If you’re a bit skeptical about plain old fiber lowering your odds of dying, that’s understandable, but it’s true. For nine years, The National Institutes of Health-AARP Diet and Health Study tracked more than 219,000 men and 168,000 women between the ages of 50 and 71. Compared to men and women who ate the least fiber, those who ate the most were 22 percent less likely to die for any reason.

The low-high intakes of fiber ranged from approximately 13 to 29 grams daily for men and 11 to 26 grams for women. While significant in health terms, these differences aren’t huge.

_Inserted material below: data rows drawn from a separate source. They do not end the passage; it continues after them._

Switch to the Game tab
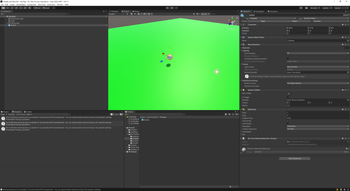 tap(136, 11)
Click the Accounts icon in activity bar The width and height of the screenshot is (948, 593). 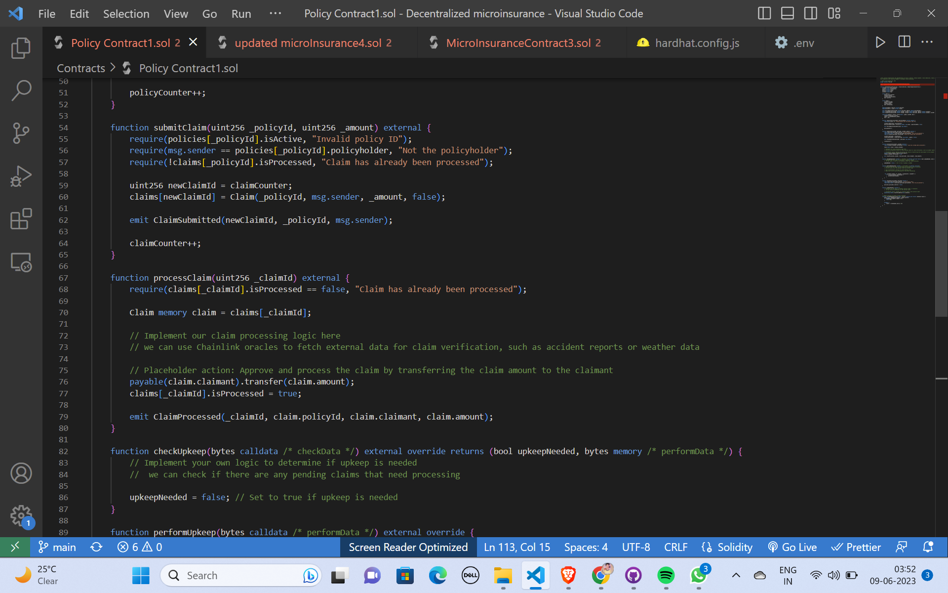click(x=21, y=473)
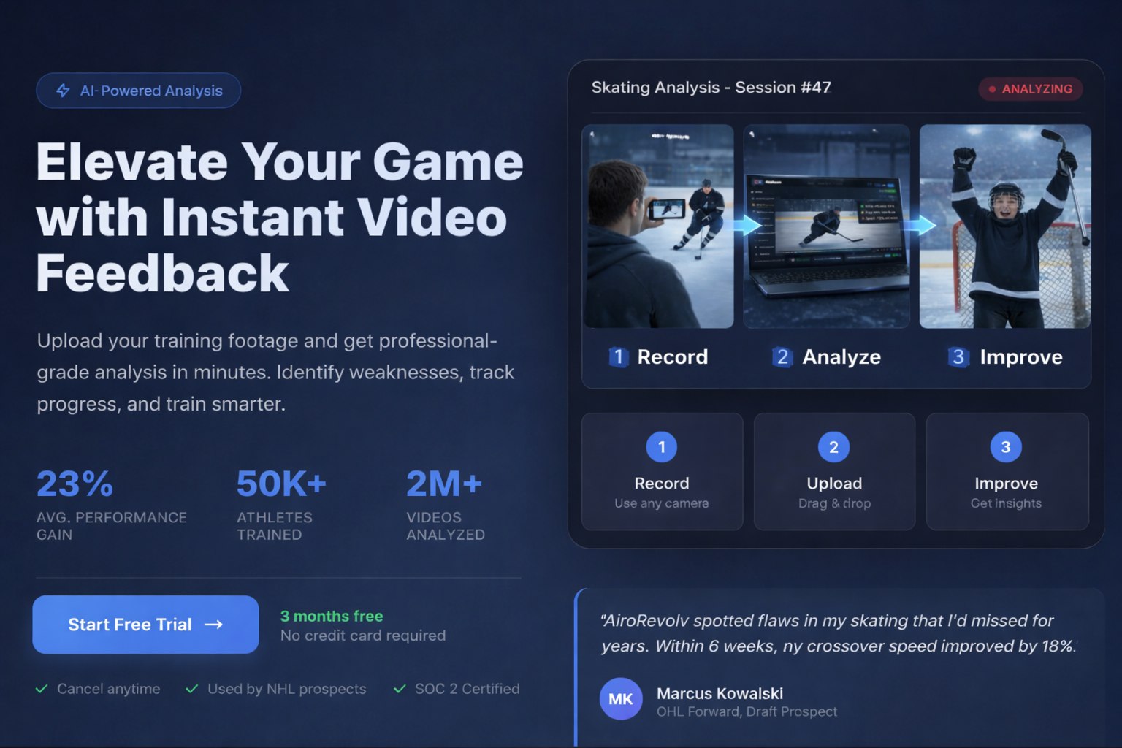The image size is (1122, 748).
Task: Click the '3 months free' green text
Action: click(332, 616)
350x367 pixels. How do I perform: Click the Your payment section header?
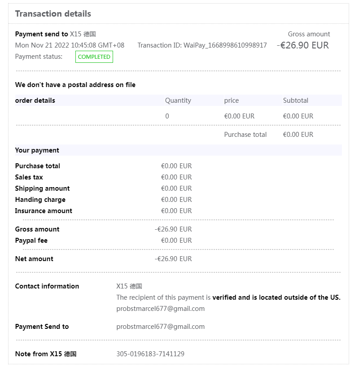pyautogui.click(x=37, y=150)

The researchers also found that high-fiber eaters had more education and lived a healthier lifestyle. But after taking into account other factors, such as smoking, the fiber-death connection still held true.

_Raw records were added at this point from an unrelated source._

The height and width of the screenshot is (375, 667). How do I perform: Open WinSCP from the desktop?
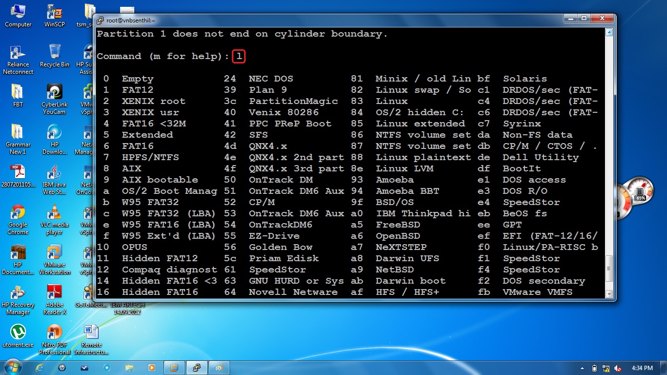click(x=54, y=12)
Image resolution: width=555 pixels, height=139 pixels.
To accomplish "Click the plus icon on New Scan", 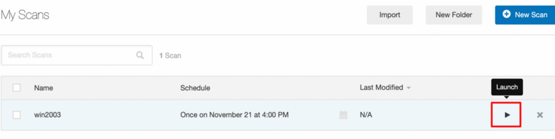I will tap(507, 14).
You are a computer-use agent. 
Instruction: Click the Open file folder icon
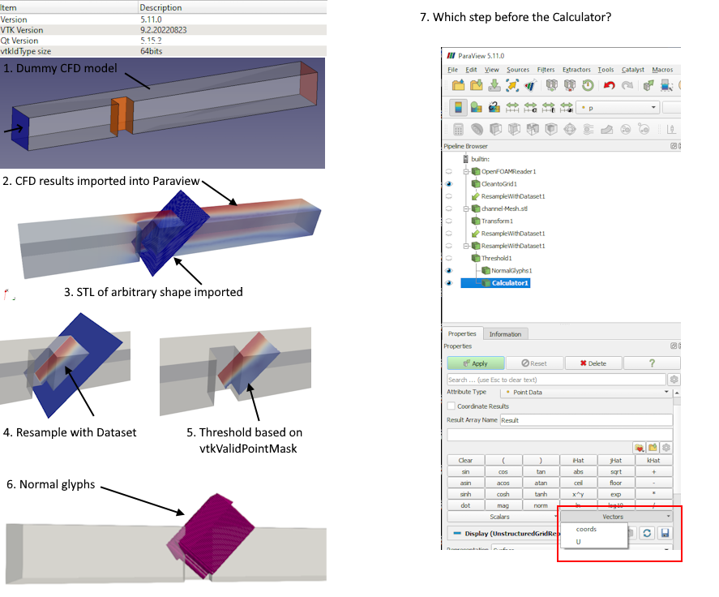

All types of plant foods naturally contain fiber but in this study, fiber from grains was the key link to a longer life. That isn’t to say that a healthy diet shouldn’t contain fiber from all types of sources, including fruits, vegetables, legumes, seeds, and nuts, but whole grain is important.

Smart Grain Choices

Switching cereals or other breakfast foods is one simple way to increase fiber. As a guide, the Food and Drug Administration allows a packaged food to be considered “high fiber” if it contains 5 grams per serving, and a “good source of fiber” with 2.5 to 4.9 grams per serving.

Many cereals and other breakfast foods meet the 5-gram requirement, such as whole grain varieties of Van’s Waffles, Puffins cereals from Barbara’s Bakery, and many bran cereals. Look for low-sugar content and no artificial additives.

Whole grain breads may or may not fall into the “good source” category, with about 2 to 3 grams of fiber per slice. Whole grain should lead the list of ingredients and, like cereal, bread shouldn’t contain loads of sugars or artificial additives.

For other meals, switch from refined to whole grain versions of pasta and side dishes. For example, 1 cup of cooked brown rice is a good source with 3.5 grams of fiber and 1 cup of buckwheat groats, or kasha, has nearly 10 grams.

Other Fiber Sources

For a well-rounded diet, the key is to eat a variety of fruits and vegetables. These are some higher-fiber choices that are easy to incorporate:

1 medium apple: 4.5 grams of fiber
1 medium pear: 5.5 grams
½ cup fresh or frozen raspberries: 4-5 grams
½ cup of beans or green peas: 8-10 grams
1 medium yam: 7 grams
½ cup cooked spinach: 7 grams
½ cup canned corn: 5 grams

If you plan to increase the amount of fiber in your diet, do so in stages, as a sudden increase can cause digestive upset. On the other hand, new fiber-rich foods can add some fun to your menu. Who doesn’t like berries on cereal or waffles?